• **Exercices à traiter**:
(A) Répondez aux questions suivantes à partir du texte sur le trafic de stupéfiants en Algérie :
(i) En quelle année la frontière terrestre algéro-marocaine a-t-elle été fermée ?
(ii) Combien de personnes la gendarmerie a-t-elle appréhendées en 2006 ?
(iii) Combien d'étrangers ont été déférés au parquet pour trafic de stupéfiants en 2005 ?
(B) Réécrivez le passage du texte sur le trafic de stupéfiants en Algérie qui commence par « Avant de finir » et se poursuit jusqu'à « les policiers algériens. », en remplaçant « colis postaux » par « envois postaux ».
(C) Indiquez si chacune des affirmations suivantes concorde avec le texte sur le trafic de stupéfiants en Algérie :
(i) La frontière à surveiller mesure 6 000 km.
(ii) Les saisies de cannabis ont été plus faibles en 2004 qu'en 2002.
(iii) Une partie de la cocaïne parvient en Algérie par la poste depuis l'Europe.

• **Texte à étudier**:
⁂

En 1994, après les attentats islamistes de Marrakech, la frontière terrestre algéro-marocaine a été fermée. Mais les trafiquants n’en ont guère été affectés. Surveiller une frontière longue de 6 000 km avec une centaine d’hommes et une poignée de véhicules tout-terrain relève en effet de la mission impossible
Le trafic a pris, au fil des années, une ampleur telle que les autorités algériennes ont fini par réagir. Entre 1994 et 2004, plus de 100 000 personnes ont été condamnées dans des affaires liées au trafic de stupéfiants. Selon la gendarmerie, 3 422 personnes ont été appréhendées en 2006, contre 2 690 au cours de l’année précédente. En 2002, 6,322 t de cannabis ont été saisies, contre 12,37 t en 2004 et 9,64 t en 2005. Mais la tâche des policiers relève du travail de Sisyphe. « Le trafic augmente de 12 % à 15 % par an et les saisies ne représentent que 15 % des produits en circulation », estime Aïssa Kasmi, directeur de la coopération internationale à l’Office national pour la lutte contre la drogue et la toxicomanie (ONLDT). Au total, les Algériens consommeraient quelque 150 t de cannabis par an. Soucieux de diversifier l’offre, les trafiquants jouent aussi la carte des drogues dures. Depuis peu, cocaïne et héroïne ont fait leur apparition à Alger. La première, notamment, est de plus en plus prisée, si l’on peut dire, dans les milieux branchés. Un gramme de poudre blanche coûte entre 12 000 et 16 000 dinars (128-170 euros), soit plus que le salaire minimum, contre 50 dinars pour quelques grammes de kif.
Avant de finir dans les narines de quelques riches Algérois, la coke emprunte essentiellement trois circuits. « Elle est d’abord introduite par des immigrants subsahariens, nigérians en premier lieu, qui l’écoulent dans les quartiers chic de la capitale afin de financer leur hypothétique passage vers l’Europe », révèle un ancien officier de la police. En 2005, 85 étrangers ont ainsi été déférés au parquet pour trafic de stupéfiants. La cocaïne arrive également, certes par petites quantités, par colis postaux en provenance d’Europe. Enfin, une troisième filière a semble-t-il été mise en place, au Maroc et en Algérie, par des narcos colombiens, en association avec des Maghrébins. Elle inquiète particulièrement les policiers algériens.

⁂

Éléments conservés d'une collection:

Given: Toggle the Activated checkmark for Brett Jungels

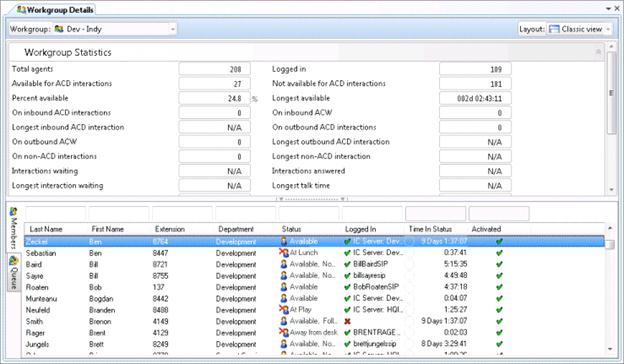Looking at the screenshot, I should coord(499,344).
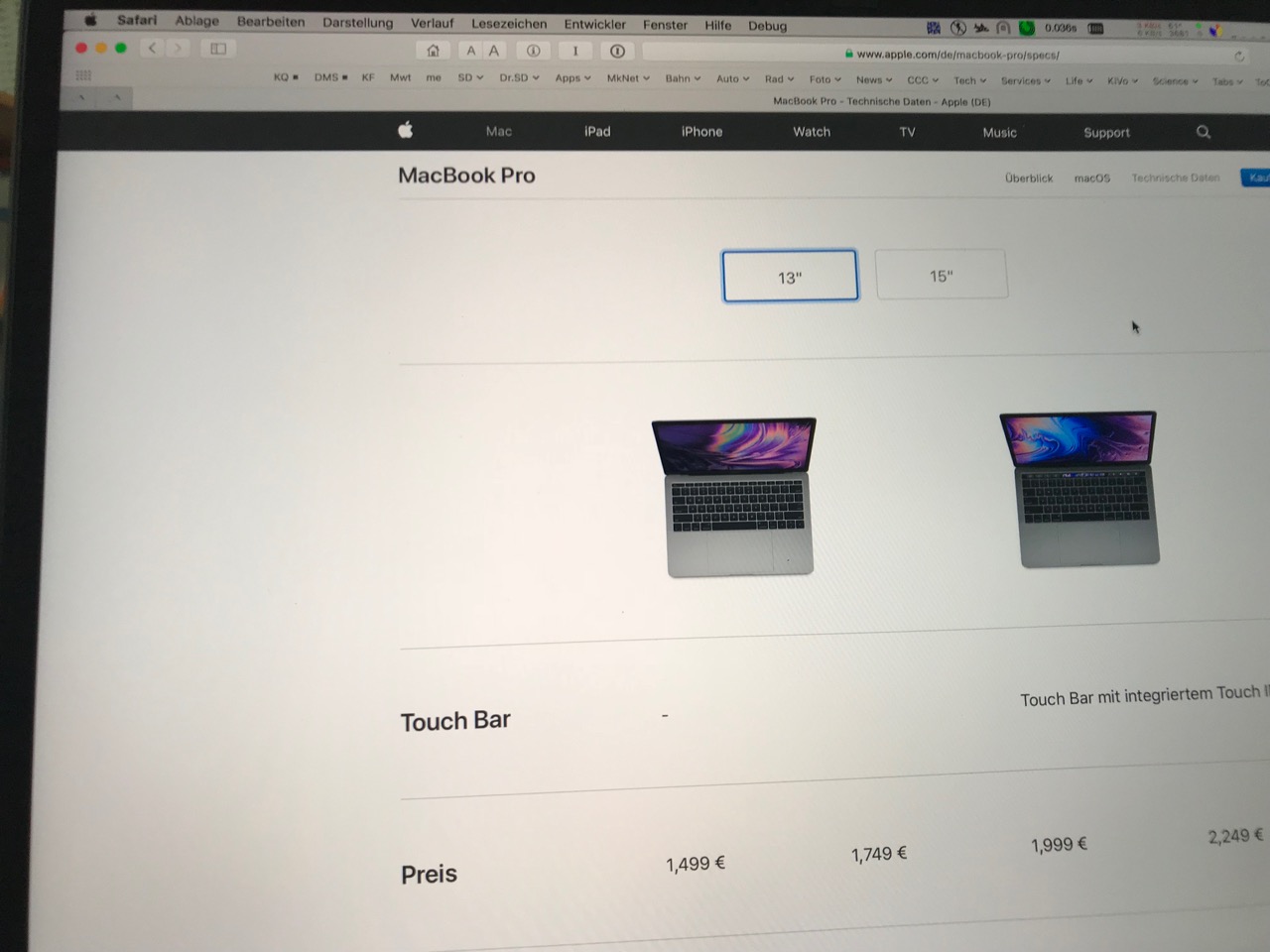Screen dimensions: 1270x952
Task: Open the iPhone section in Apple nav
Action: click(701, 131)
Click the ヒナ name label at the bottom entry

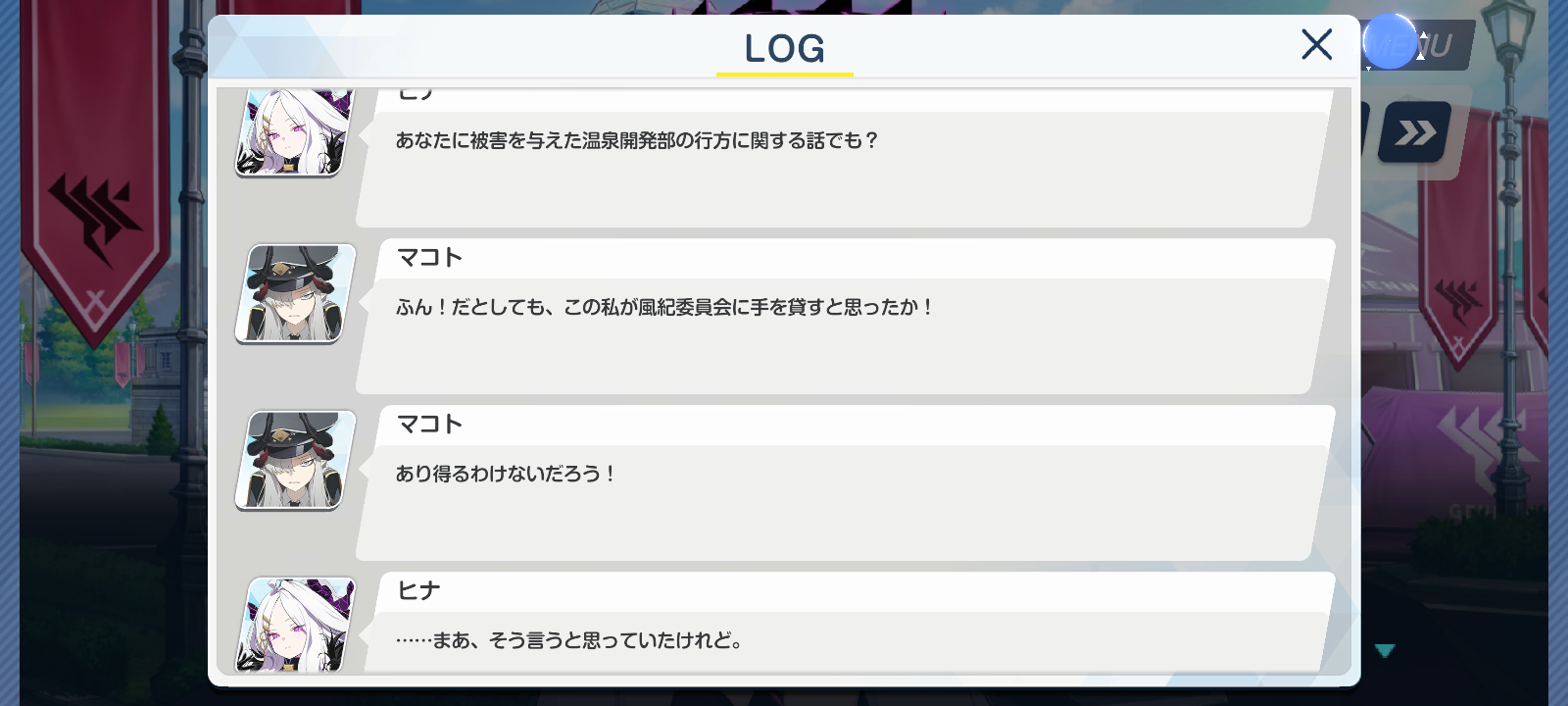[418, 591]
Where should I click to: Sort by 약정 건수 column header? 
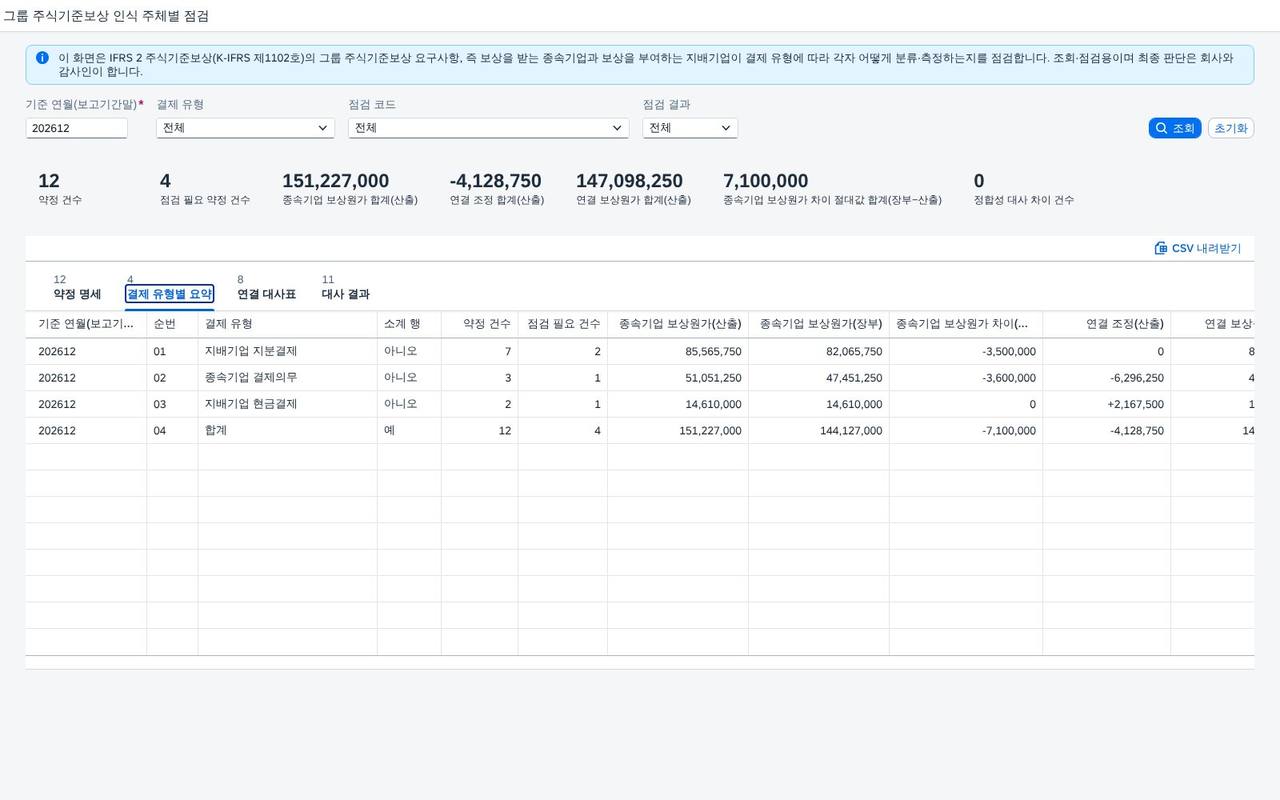point(480,324)
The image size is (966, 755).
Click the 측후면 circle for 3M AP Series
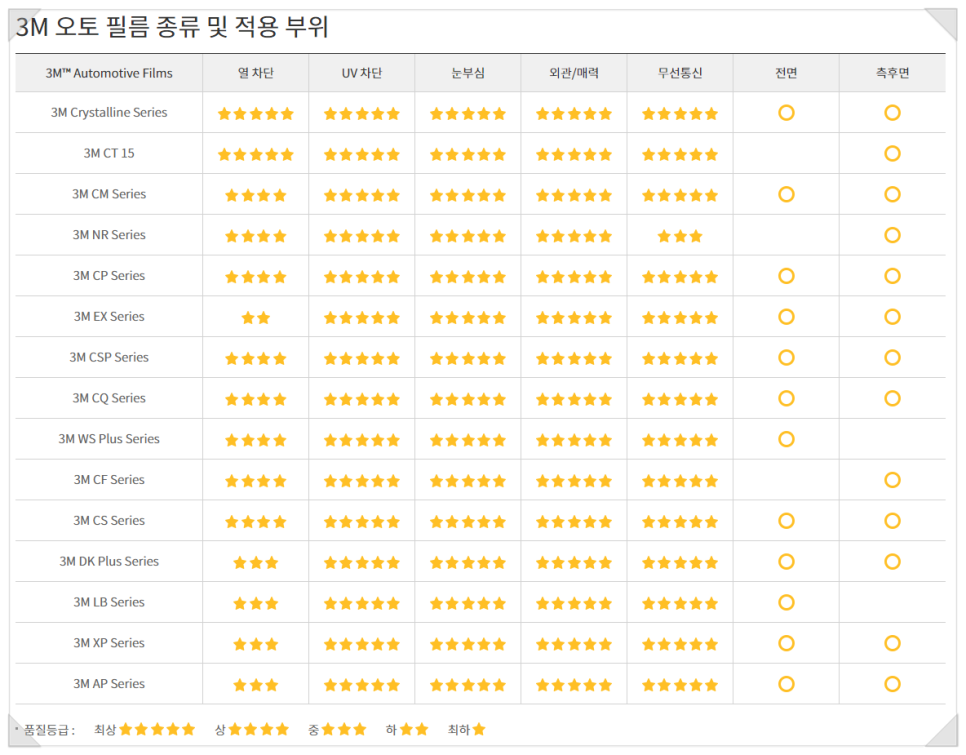click(x=892, y=684)
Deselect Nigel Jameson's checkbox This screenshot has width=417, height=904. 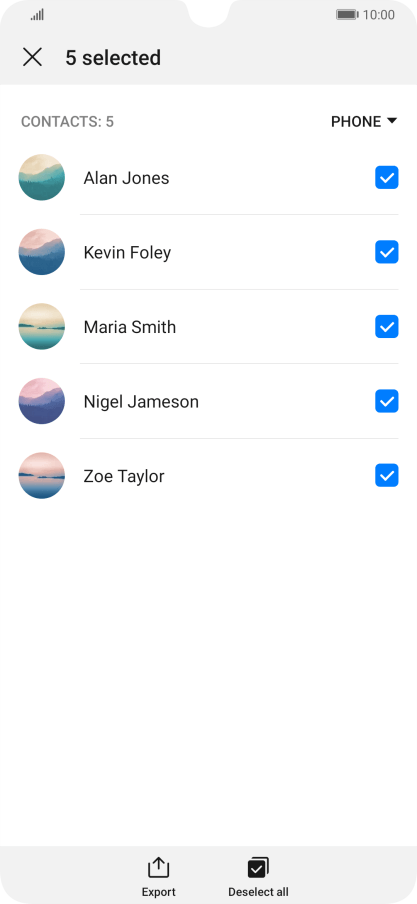[x=387, y=401]
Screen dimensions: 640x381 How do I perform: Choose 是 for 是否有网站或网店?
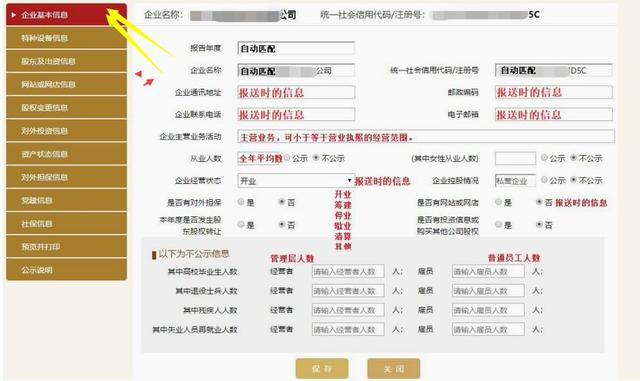(x=498, y=202)
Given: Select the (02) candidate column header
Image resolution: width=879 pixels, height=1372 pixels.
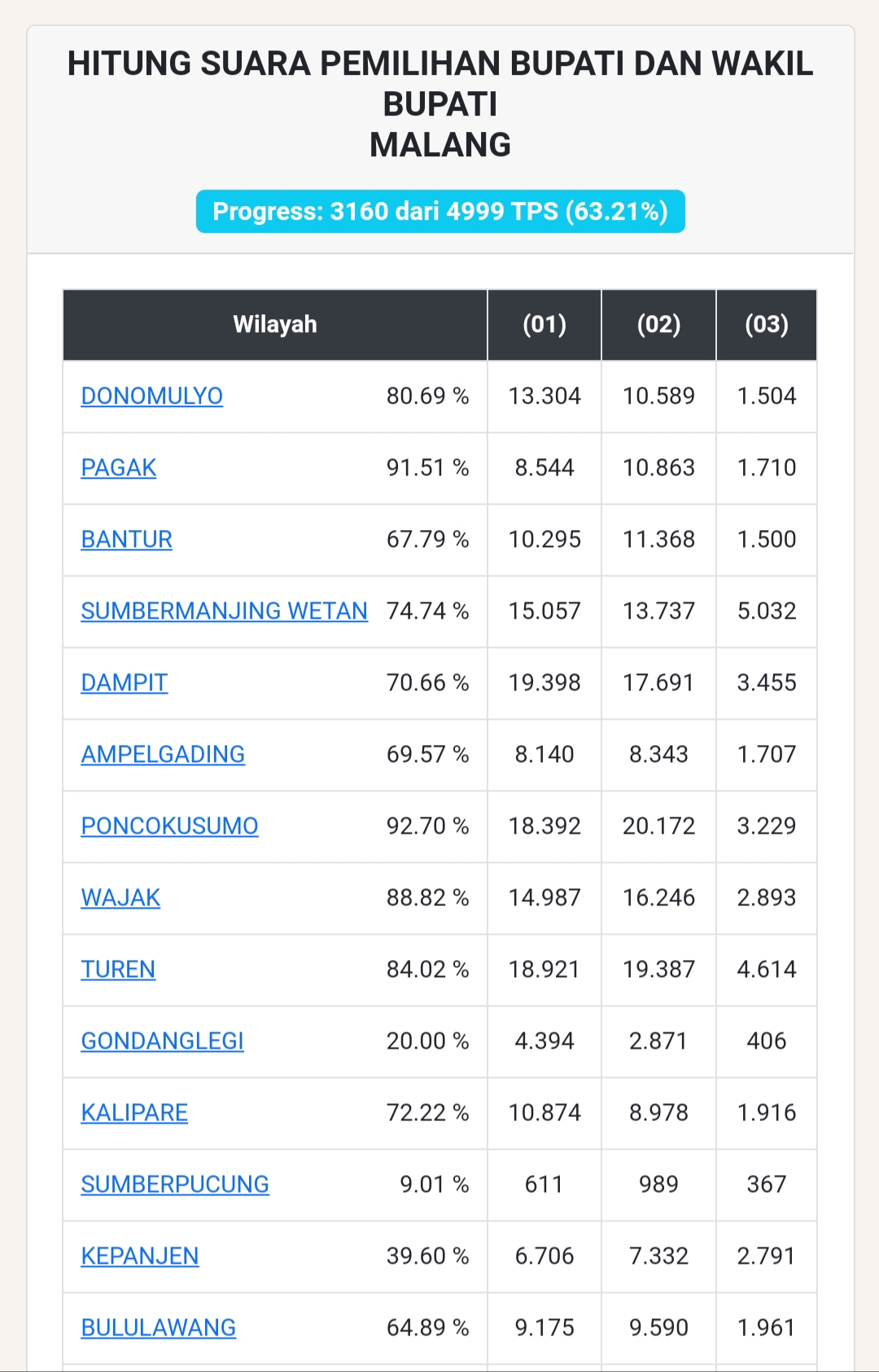Looking at the screenshot, I should 658,325.
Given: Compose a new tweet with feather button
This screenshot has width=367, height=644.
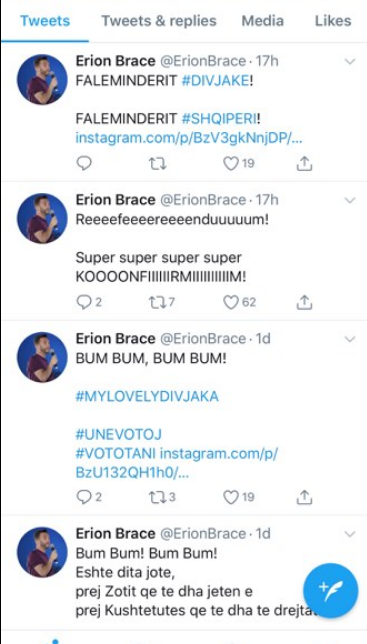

⁂

• **Éléments de correction**:
(A)
(i) En 1994.
(ii) 3 422 personnes.
(iii) 85 étrangers.

(B)
Avant de finir dans les narines de quelques riches Algérois, la coke emprunte essentiellement trois circuits. « Elle est d’abord introduite par des immigrants subsahariens, nigérians en premier lieu, qui l’écoulent dans les quartiers chic de la capitale afin de financer leur hypothétique passage vers l’Europe », révèle un ancien officier de la police. En 2005, 85 étrangers ont ainsi été déférés au parquet pour trafic de stupéfiants. La cocaïne arrive également, certes par petites quantités, par envois postaux en provenance d’Europe. Enfin, une troisième filière a semble-t-il été mise en place, au Maroc et en Algérie, par des narcos colombiens, en association avec des Maghrébins. Elle inquiète particulièrement les policiers algériens.

(C)
(i) Oui : « une frontière longue de 6 000 km ».
(ii) Non : « En 2002, 6,322 t de cannabis ont été saisies, contre 12,37 t en 2004 ».
(iii) Oui : « par colis postaux en provenance d’Europe ».